=== ASSIGNMENT ===
Set down exactly, from the records below, the line with "Image resolution: width=1568 pixels, height=781" through the line with "Given: Switch to Admin CMS view", and nothing else.

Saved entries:
────────

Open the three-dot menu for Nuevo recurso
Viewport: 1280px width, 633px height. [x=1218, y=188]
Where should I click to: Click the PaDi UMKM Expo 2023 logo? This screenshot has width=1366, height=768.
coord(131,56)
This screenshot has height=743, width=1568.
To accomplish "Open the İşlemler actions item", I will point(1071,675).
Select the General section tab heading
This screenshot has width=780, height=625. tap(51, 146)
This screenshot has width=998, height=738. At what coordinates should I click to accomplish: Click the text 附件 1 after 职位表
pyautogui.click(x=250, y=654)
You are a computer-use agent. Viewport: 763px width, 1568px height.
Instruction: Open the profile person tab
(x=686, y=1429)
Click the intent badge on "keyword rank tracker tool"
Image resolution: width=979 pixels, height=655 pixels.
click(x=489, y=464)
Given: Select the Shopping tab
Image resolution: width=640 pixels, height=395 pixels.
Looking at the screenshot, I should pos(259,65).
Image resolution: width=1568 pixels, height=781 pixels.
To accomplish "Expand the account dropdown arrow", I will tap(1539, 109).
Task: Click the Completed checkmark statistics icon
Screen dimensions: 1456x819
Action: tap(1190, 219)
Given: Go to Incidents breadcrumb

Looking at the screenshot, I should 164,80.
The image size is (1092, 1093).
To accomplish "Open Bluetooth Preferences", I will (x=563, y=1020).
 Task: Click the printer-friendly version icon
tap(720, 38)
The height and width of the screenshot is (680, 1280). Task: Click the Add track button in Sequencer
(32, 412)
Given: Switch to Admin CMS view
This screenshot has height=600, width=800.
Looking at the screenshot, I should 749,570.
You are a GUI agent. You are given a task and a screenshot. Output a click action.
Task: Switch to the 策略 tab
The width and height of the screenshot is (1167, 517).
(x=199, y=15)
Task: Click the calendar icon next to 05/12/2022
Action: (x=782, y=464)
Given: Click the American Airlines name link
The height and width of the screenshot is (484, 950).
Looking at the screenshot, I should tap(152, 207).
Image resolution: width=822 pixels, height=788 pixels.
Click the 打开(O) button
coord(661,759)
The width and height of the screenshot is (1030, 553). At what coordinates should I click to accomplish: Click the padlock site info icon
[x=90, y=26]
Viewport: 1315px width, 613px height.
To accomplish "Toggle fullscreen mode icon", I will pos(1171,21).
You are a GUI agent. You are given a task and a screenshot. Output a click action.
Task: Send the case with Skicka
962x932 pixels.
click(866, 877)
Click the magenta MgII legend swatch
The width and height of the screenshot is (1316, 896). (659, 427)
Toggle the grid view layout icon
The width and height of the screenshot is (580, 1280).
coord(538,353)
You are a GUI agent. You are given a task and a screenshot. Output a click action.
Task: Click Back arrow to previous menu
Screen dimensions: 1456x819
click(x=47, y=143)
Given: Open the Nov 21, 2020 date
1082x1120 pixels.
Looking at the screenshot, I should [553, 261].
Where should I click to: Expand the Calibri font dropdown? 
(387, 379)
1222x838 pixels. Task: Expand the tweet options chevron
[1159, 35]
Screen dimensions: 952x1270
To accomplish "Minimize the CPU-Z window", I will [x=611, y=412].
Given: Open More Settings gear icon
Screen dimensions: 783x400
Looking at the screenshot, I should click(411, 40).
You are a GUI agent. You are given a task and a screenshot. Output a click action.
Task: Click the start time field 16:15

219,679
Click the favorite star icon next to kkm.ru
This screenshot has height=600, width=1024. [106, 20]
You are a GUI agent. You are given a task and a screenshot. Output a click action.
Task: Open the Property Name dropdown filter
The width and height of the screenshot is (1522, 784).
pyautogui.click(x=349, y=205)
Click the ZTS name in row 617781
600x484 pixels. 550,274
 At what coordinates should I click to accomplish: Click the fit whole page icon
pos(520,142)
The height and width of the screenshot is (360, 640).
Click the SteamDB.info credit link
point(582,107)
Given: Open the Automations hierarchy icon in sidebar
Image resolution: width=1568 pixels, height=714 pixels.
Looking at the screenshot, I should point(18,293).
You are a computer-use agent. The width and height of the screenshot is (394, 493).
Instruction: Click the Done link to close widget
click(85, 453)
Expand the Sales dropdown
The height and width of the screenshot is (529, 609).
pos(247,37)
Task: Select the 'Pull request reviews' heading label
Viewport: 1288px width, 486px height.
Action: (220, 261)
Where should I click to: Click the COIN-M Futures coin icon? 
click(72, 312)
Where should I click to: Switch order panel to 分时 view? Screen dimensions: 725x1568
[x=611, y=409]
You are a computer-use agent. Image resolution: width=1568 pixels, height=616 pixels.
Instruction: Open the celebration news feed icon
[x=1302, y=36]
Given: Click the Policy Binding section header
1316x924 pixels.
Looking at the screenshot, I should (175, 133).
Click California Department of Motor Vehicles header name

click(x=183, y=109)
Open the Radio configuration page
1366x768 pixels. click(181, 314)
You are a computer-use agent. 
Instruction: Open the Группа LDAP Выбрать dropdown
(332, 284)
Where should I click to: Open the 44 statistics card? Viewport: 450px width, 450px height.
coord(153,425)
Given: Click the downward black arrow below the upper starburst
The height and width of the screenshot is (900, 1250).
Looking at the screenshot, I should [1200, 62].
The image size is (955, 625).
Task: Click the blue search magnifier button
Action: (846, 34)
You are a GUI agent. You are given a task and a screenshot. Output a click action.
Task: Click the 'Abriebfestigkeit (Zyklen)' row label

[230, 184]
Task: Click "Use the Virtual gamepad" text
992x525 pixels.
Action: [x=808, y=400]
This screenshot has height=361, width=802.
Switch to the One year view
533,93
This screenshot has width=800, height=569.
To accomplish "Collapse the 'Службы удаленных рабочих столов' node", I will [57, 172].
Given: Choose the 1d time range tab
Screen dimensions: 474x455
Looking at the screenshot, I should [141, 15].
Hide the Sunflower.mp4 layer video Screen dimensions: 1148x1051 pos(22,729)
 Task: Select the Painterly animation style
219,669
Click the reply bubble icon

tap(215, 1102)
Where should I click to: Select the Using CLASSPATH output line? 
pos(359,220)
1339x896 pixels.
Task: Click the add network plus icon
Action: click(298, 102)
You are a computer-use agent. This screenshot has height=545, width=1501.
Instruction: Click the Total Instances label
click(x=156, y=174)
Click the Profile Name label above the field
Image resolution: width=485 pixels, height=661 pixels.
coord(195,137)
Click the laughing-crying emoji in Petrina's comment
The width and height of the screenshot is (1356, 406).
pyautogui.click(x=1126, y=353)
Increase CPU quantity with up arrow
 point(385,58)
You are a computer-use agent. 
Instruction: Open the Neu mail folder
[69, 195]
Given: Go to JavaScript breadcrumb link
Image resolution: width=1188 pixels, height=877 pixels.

────────

=== EXERCISE RESULT ===
Image resolution: width=1568 pixels, height=781 pixels.
To accomplish "Expand the account dropdown arrow", I will tap(1539, 109).
Task: Click the Completed checkmark statistics icon
Screen dimensions: 1456x819
Action: tap(1190, 219)
Given: Go to Incidents breadcrumb

Looking at the screenshot, I should 164,80.
The image size is (1092, 1093).
To accomplish "Open Bluetooth Preferences", I will (x=563, y=1020).
 Task: Click the printer-friendly version icon
tap(720, 38)
The height and width of the screenshot is (680, 1280). Task: Click the Add track button in Sequencer
(32, 412)
Given: Switch to Admin CMS view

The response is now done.